You can create a lean and strong body if you follow the Super Hybrid Muscle philosophy. With this method, you can force your body to create more mitochondria which in turn jump-starts your ability to create a body with both strength and endurance. Your muscles are not simply made of muscle fiber anymore-your muscle fiber is transformed into Super Hybrid Muscle fiber.
100 Rep Giant Set
There is really nothing new about the idea of the 100 Rep Giant set. The idea came in part from examining railroad workers in the 1800s. These men spent their days doing difficult manual labor, but only worked their shoulders, arms, and forearms. The railroad workers developed powerful upper bodies while their lower body remained the same. John Parrillo realized that this type of extended, intense workout would result in more mitochondria. This was exactly the sort of physical regime that could be recreated by the 100 Rep Giant Set.

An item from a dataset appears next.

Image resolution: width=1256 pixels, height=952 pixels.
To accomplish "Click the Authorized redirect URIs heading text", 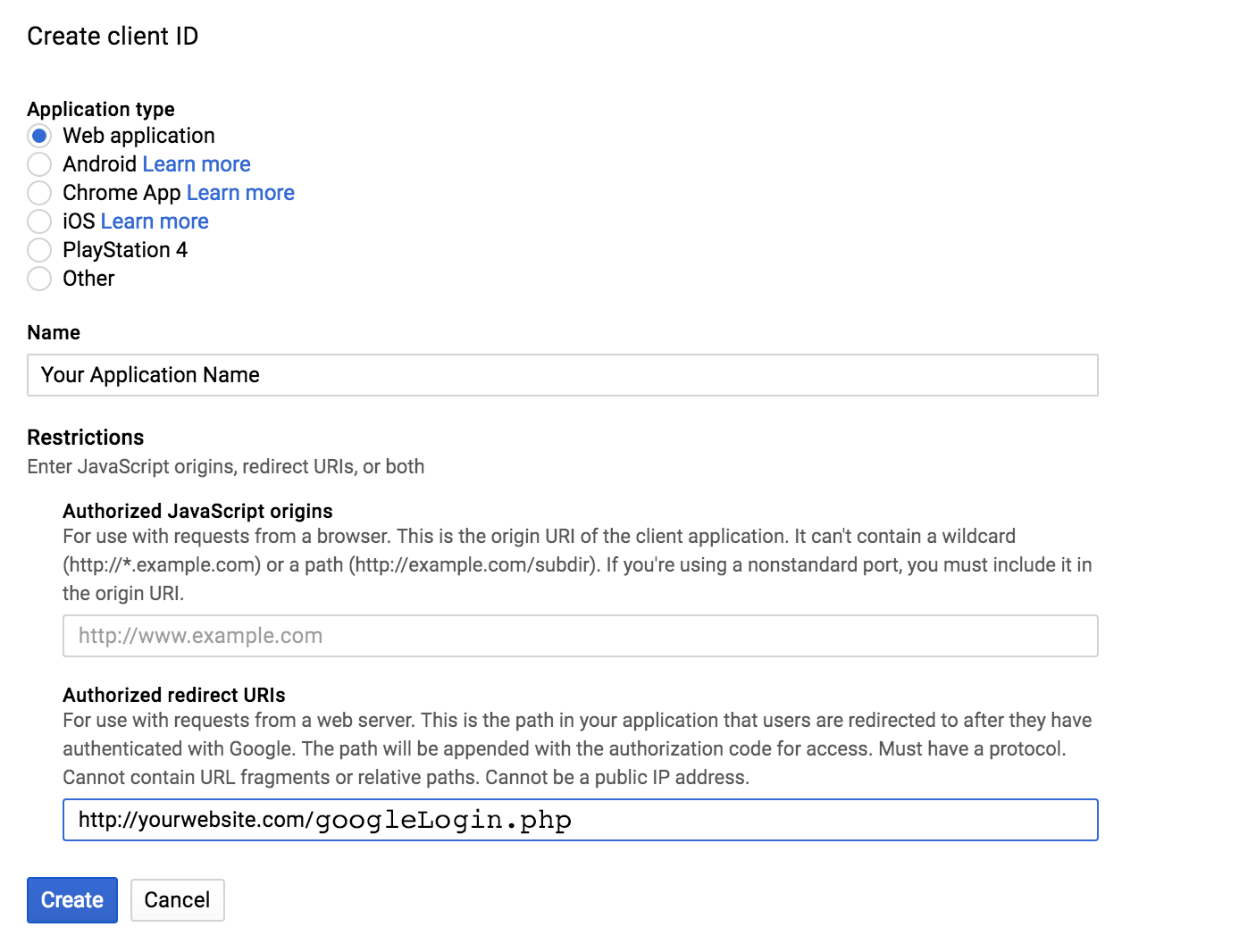I will [x=174, y=695].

The concept of the 100 Rep Giant Set is quite simple. Choose one muscles group and do 20 reps of any exercise. Start the next set immediately, doing 20 more reps. Choose another exercise and do 20 reps. Then you will do two sets of 20 reps—one of each exercise. Don’t allow yourself to rest in between sets. After you have completed all 100 reps you can rest for one minute or less. You should repeat this process 2-3 times.
It is not Easy!
When you consider that you have just completed 200 or 300 reps for just one muscle, you will fully realize the intensity of this workout. Most normal workouts won’t even get close to 100 reps (per muscle) even on high rep days. With the 100 Rep Giant Set, the name of the game is intensity. If it isn’t challenging, then it isn’t worth doing. Try to achieve a balance between challenging and realistic. You will want to finish with the same weight you start with.
You can use free weights or machines, but free weights will get you the best results. Free weights will make your muscles work harder, so you should consider this option seriously. Whatever muscle group you choose to work, be sure to do 100 Rep Giant Sets at once or twice per week. Rotate each muscle group for eight weeks. If you follow the workout routine carefully, you should start seeing results fairly quickly.
Even though the 100 Rep Giant Set does not follow traditional thinking in the world of bodybuilding, it can actually help you create a stronger, bigger body. It may seem a little strange if you are used to the fewer reps/more weight school of thought, but you will be pleased with the results.